ALS’nin 30 farklı alt tipi bulunuyor
Genetik alanında nadir hastalıklar kapsamında değerlendirilen ALS’nin şu ana kadar geliştirilmiş etkili bir tedavisi bulunmuyor. ALS hastalığının kalıtsal geçiş gösteren türleri olduğu gibi genlerdeki spontane mutasyonlarla ortaya çıkan türleri de olduğunu açıklayan Şahin, bugüne kadar yaklaşık 30 farklı genin ALS ile ilişkilendirildiğini belirterek şöyle devam etti:
“ALS gibi nöro-dejeneratif hastalıklarda gördüğümüz protein çökelmesi denilen ortak bir durum var. Çökelme hücre için kötü bir şey çünkü hem o protein işlevini kaybediyor hem de hücre içinde toksisite yaratmaya başlıyor. ALS ile ilişkilendirilen 30 kadar gen olması, 30 farklı ALS alt tipinin olması anlamına geliyor. ALS’nin protein çökelmesi sonucu ortaya çıkıp çıkmadığı tartışılan bir konu ama protein çökelmesi bu alt tiplerin birçoğunda ortak olarak görülen bir durum. Hatta Alzheimer, Parkinson, Huntington gibi diğer nöro-dejeneretif hastalıklarda da protein çökelmesi görülüyor.”
'Tamamen durdurabilecek nitelikte'
Araştırdıkları tedavi yönteminin ALS hastalarında görülen protein çökelmesini tamamen durdurabilecek nitelikte olduğunu paylaşan Doç.Dr. Umut Şahin, bunun için ALS ile yeni ilişkilendirilmiş bir gen üzerinde çalışmaya başladıklarını ifade etti.

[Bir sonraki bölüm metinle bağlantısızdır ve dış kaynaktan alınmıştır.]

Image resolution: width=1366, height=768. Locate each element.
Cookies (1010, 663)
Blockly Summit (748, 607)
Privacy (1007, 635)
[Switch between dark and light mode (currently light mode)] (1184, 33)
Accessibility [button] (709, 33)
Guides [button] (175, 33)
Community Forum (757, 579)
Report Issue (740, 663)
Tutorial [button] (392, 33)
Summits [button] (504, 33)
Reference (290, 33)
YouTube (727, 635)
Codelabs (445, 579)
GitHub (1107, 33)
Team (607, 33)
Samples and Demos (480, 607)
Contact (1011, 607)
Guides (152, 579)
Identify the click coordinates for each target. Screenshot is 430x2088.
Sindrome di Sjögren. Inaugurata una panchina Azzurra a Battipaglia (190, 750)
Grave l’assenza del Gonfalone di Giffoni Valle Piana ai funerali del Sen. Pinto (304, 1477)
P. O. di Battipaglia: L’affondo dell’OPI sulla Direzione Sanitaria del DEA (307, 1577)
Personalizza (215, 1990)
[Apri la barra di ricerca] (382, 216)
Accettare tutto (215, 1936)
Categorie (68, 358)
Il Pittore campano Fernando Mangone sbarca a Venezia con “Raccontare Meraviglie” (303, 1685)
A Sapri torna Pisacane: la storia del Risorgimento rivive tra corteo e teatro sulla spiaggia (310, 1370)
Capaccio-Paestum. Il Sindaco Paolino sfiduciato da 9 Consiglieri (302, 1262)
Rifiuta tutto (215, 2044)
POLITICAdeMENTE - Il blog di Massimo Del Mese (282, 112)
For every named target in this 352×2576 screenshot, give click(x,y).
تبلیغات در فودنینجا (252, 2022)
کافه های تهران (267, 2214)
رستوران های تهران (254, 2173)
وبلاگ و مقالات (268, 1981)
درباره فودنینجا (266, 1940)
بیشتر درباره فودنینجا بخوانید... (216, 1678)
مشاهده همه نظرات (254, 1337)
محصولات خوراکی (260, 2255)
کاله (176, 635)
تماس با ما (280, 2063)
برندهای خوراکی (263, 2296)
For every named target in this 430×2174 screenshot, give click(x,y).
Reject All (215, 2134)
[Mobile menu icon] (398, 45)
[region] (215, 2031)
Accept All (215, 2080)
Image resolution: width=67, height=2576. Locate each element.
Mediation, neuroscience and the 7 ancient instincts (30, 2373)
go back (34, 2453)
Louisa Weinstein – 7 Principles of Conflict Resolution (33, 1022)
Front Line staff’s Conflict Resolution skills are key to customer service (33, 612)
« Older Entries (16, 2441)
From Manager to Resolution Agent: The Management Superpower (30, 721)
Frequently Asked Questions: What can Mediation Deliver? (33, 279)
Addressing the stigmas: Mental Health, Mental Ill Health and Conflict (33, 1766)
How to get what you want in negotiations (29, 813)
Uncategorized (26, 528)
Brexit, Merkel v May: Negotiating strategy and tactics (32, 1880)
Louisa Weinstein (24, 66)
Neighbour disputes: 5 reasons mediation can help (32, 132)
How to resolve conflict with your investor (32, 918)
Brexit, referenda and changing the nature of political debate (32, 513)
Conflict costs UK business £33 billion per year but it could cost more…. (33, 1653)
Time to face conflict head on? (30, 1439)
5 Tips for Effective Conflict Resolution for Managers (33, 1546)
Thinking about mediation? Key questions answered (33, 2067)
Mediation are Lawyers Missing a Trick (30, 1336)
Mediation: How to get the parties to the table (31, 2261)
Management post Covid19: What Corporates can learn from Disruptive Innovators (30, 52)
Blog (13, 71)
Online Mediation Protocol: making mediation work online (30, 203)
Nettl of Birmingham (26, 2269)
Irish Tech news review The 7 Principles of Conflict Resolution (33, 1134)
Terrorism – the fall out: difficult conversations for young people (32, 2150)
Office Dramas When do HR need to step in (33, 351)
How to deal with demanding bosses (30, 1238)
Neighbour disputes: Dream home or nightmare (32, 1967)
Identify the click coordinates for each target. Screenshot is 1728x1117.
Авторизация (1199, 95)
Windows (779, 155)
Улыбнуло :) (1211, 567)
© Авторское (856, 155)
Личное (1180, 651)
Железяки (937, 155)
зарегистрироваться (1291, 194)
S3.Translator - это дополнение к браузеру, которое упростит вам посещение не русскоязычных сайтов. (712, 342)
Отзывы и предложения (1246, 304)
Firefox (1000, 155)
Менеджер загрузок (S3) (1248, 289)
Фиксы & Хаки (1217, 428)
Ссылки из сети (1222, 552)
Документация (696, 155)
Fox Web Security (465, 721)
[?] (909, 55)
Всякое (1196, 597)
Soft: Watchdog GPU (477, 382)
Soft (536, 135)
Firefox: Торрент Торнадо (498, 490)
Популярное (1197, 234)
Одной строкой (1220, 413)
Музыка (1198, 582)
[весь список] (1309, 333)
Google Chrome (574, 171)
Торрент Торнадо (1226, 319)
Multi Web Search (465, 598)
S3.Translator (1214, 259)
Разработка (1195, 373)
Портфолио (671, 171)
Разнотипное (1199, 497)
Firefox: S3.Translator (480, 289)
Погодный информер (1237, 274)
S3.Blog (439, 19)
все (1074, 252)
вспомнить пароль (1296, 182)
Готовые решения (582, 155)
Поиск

İlacın hastalığın hangi aşamasında kullanılabileceğini anlamak için çeşitli pre-klinik çalışmalar yapacaklarını paylaşan Şahin, söz konusu ilacın FDA tarafından onaylanmış, hali hazırda kullanılan ve yan etkileri az olan bir ilaç olduğunu ekledi. Şahin, bir ilacı başka bir amaç için kullanmayı ifade eden “drug re-purposing” patentine başvurduklarını belirterek geliştirecekleri tedavinin hem hastalığın diğer alt türleri hem de farklı nöro-dejeneretif hastalıklar için kullanılabileceğini vurguladı.
ALS hastalığı nedir?
Amyotrofik lateral skleroz ya da ALS, esas olarak istemli kas hareketinin kontrolünden sorumlu sinir hücrelerinin hasarından kaynaklanan nadir bir nörolojik hastalık grubudur. İstemli kaslar çiğneme, yürüme ve konuşma gibi hareketlerin yapılmasında görevlidir. ALS hastalığı ilerleyicidir ve belirtiler zamanla kötüleşme eğilimi gösterir.
ALS Hastalığı, erişkinlik döneminde her yaşta bağlayabilir ancak genelde 40-70 yaş arası görülür.
Kasları hareket ettiren motor nöronların kaybına bağlı olarak kaslarda ilerleyici bir güçsüzlük oluşur.